(INFORMATION)

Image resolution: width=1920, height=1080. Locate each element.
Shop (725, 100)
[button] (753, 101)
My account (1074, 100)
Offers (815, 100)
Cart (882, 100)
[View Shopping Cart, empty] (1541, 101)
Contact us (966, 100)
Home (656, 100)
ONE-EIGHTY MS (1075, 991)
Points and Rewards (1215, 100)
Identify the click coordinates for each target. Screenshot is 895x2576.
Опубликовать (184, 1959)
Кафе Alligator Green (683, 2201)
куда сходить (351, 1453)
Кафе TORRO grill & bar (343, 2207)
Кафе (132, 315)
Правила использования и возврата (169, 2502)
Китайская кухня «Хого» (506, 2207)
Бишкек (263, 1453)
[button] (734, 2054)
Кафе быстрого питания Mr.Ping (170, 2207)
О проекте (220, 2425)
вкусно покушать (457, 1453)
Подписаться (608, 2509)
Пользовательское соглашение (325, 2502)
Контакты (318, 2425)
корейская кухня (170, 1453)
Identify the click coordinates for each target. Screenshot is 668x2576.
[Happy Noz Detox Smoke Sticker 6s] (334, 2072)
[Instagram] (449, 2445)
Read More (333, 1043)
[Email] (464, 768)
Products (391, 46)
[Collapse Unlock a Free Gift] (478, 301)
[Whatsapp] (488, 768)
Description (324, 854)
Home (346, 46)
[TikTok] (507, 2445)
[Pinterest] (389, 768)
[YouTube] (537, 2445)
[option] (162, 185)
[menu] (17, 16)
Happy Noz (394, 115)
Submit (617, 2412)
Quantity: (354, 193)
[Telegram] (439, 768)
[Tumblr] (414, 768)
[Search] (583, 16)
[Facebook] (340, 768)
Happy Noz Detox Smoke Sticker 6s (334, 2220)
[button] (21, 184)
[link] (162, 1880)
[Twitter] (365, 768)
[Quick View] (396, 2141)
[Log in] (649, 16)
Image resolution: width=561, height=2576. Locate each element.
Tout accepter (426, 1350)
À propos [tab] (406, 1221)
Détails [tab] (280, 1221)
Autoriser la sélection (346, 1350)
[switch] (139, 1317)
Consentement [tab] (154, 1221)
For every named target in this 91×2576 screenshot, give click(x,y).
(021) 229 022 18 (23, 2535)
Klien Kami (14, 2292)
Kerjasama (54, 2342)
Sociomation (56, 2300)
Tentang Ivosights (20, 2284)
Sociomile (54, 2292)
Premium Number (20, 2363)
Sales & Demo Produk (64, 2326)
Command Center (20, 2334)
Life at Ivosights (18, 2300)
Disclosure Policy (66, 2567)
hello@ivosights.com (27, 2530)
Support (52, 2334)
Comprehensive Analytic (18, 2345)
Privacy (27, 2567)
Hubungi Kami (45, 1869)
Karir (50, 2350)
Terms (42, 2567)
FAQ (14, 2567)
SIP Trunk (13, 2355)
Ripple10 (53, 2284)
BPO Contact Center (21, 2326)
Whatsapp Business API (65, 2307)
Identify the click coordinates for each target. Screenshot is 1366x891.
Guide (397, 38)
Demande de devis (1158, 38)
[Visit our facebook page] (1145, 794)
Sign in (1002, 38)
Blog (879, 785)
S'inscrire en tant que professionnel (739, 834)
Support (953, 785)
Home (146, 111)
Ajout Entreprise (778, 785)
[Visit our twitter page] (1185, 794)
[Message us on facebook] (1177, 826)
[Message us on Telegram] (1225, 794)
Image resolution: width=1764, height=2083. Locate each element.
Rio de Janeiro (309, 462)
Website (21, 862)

(End INFORMATION)

Return the entries exactly through the "куда сходить (351, 1453)" line.

## [RESPONSE TO THE EXERCISE]
Image resolution: width=1920, height=1080. Locate each element.
Shop (725, 100)
[button] (753, 101)
My account (1074, 100)
Offers (815, 100)
Cart (882, 100)
[View Shopping Cart, empty] (1541, 101)
Contact us (966, 100)
Home (656, 100)
ONE-EIGHTY MS (1075, 991)
Points and Rewards (1215, 100)
Identify the click coordinates for each target. Screenshot is 895x2576.
Опубликовать (184, 1959)
Кафе Alligator Green (683, 2201)
куда сходить (351, 1453)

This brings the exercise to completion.